Knowledge and understanding. At the end of the course the student is required to prove that he/she knows the fundamental results of the polynomial ring in several variables with real and complex coefficients, and of plane affine and projective algebraic curves. Apply knowledge and understanding. At the end of the course the student must know how to apply the acquired knowledge to solve problems and exercises. The exercises can also be proposed as elementary theoretical results. In particular the student should be able to handle elementary properties of algebraic plane curves. Making judgment. At the end of the course the student will know how to recognize and how to apply the acquired techniques, and will also recognize the situations and problems in which these techniques can be advantageously used. Communication skills. At the end of the course the student will be able to express himself/herself appropriately on the above topics. Learning skills. At the end of the course the student will be able to consult standard books on algebraic curves and basic algebraic geometry.

Algebra 2, Geometria 2, Analisi 3

Polynomial rings in several variables.
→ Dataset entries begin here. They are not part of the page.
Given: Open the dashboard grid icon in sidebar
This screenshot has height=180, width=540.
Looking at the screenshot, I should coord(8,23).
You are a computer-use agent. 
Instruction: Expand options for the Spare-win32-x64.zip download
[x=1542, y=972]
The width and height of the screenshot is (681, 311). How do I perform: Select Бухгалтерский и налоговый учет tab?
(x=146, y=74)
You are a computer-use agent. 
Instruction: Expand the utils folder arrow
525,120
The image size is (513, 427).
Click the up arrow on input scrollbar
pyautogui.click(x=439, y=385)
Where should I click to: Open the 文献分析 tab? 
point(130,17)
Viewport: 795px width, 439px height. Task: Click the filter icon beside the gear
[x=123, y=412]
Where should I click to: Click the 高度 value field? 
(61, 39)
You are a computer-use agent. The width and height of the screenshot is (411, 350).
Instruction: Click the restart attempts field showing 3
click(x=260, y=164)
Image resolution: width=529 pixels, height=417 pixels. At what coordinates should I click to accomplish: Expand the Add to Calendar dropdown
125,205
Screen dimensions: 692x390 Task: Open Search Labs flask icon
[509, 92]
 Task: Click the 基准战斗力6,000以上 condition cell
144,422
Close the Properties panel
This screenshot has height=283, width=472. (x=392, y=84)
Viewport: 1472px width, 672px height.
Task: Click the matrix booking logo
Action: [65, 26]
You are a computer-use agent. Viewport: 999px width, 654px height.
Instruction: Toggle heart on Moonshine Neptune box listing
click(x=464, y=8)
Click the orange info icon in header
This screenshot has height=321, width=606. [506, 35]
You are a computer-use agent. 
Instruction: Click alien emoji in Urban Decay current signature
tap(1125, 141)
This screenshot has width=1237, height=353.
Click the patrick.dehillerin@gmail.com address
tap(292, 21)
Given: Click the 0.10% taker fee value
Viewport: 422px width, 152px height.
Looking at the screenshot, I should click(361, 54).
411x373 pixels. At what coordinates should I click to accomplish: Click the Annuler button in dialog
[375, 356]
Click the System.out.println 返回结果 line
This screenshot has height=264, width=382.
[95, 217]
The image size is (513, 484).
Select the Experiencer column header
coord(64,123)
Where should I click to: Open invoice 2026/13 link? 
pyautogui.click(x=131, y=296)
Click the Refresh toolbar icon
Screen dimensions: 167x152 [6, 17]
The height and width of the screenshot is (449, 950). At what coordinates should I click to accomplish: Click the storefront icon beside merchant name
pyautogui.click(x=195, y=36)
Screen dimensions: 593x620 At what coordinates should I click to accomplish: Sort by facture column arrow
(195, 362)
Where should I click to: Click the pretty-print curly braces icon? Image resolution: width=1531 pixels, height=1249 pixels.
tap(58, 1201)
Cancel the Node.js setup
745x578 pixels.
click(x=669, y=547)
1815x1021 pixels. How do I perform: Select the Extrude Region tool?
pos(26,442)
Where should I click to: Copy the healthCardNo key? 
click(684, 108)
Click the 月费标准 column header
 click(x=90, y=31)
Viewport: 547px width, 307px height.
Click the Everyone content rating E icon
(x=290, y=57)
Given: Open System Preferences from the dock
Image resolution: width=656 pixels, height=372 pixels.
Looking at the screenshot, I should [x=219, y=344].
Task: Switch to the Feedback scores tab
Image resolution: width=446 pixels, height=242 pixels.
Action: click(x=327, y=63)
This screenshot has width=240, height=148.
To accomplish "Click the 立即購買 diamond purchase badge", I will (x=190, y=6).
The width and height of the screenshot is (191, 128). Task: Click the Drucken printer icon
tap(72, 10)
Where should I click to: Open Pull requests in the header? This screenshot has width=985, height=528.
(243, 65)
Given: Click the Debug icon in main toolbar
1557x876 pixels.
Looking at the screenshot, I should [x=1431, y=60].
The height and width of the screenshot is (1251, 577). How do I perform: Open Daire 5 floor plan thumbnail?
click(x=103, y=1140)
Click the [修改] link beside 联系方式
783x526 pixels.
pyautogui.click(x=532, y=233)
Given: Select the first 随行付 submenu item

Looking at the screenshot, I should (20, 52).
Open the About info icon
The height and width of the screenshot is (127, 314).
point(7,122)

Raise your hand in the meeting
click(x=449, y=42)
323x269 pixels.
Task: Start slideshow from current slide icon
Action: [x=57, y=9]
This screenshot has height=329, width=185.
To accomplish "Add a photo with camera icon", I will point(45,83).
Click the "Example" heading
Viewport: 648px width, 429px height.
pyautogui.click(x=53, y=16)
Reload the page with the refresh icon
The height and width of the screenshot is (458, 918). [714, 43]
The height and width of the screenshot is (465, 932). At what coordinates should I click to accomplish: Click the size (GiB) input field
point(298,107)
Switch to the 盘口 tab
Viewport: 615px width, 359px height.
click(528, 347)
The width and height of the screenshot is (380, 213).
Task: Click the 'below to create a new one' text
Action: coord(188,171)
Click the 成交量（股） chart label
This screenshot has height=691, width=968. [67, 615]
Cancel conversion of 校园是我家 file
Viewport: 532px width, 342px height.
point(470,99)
Plane algebraic curves, affine and projective. Resultant. Bézout theorem. Conics and rational curves. Cubics.

G. Fisher, Plane Algebraic Curves F. Kirwan, Complex algebraic curves, LMS (1992) R.J. Walker, Algebraic curves, Princeton (1950) D. Cox, J. Little, D. O'Shea, Ideals, varieties, and algorithms. An introduction to computational algebraic geometry and commutative algebra. Undergraduate Texts in Mathematics. Springer, Cham, 2015.

Basic properties of the polynomial rings in several variables with coefficients in a field. Hilbert's basis theorem. Basic facts of elimination theory and resultants. Factorization in polynomial rings. Plane affine algebraic curves: definition and first properties. Reviews on complex projective spaces. Complex projective plane algebraic curves. The theorem of Bézout. Points of inflection. Conics and rational curves. Classification of cubic curves.

Lessons and exercises sessions. To support the activities we will use the website Moodle.

There will be a moodle web-page of the course in which it will be reported: the diary of the lessons; the dates of the exams; additional material.

The final examination is designed to ascertain knowledge of the topics of the entire course programme. It consists of a written and an oral examination. In the written test, you will be asked to solve 4 exercises similar to those carried out in class and in the exercises, and assigned during the course. The mark for the written test will be expressed in thirtieths; the weight of each exercise carried out correctly is 7/8 points; the condition for admission to the oral test is to have obtained a mark greater than or equal to 18/30. A positive written test remains valid until the autumn exam session in September (included) of the same academic year. The written test can be repeated: handing in a written test substitutes the possible preceding written exam. The purpose of the oral test will be to test the students' theoretical knowledge of the discipline, their ability to express themselves and their language skills. It will focus on the understanding of the definitions and statements of the theorems discussed in class, and may include a discussion of the writing and demonstrations of some theorems. The oral examination will be marked in thirtieths. The oral test is passed if the mark is greater than or equal to 18/30. The final mark is awarded by means of a mark expressed in thirtieths calculated taking into account the written test and the oral test. The examination is passed with a mark of 18/30. To achieve the minimum mark (18/30), knowledge of the main definitions and results is required, together with the ability to solve elementary exercises with a fair command of the language of the subject. In order to obtain the maximum mark (30/30 with distinction), the student must demonstrate excellent knowledge of all the topics covered in the course, answer all the questions correctly and carry out all the exercises correctly. Students with disabilities, specific learning disabilities (DSA) or special educational needs (BES) are asked to contact the Disability Service or the University's DSA Service in advance in order to benefit from examination aids.

This course explores topics closely related to goal 4 of the United Nations 2030 Agenda for Sustainable Development (SDGs)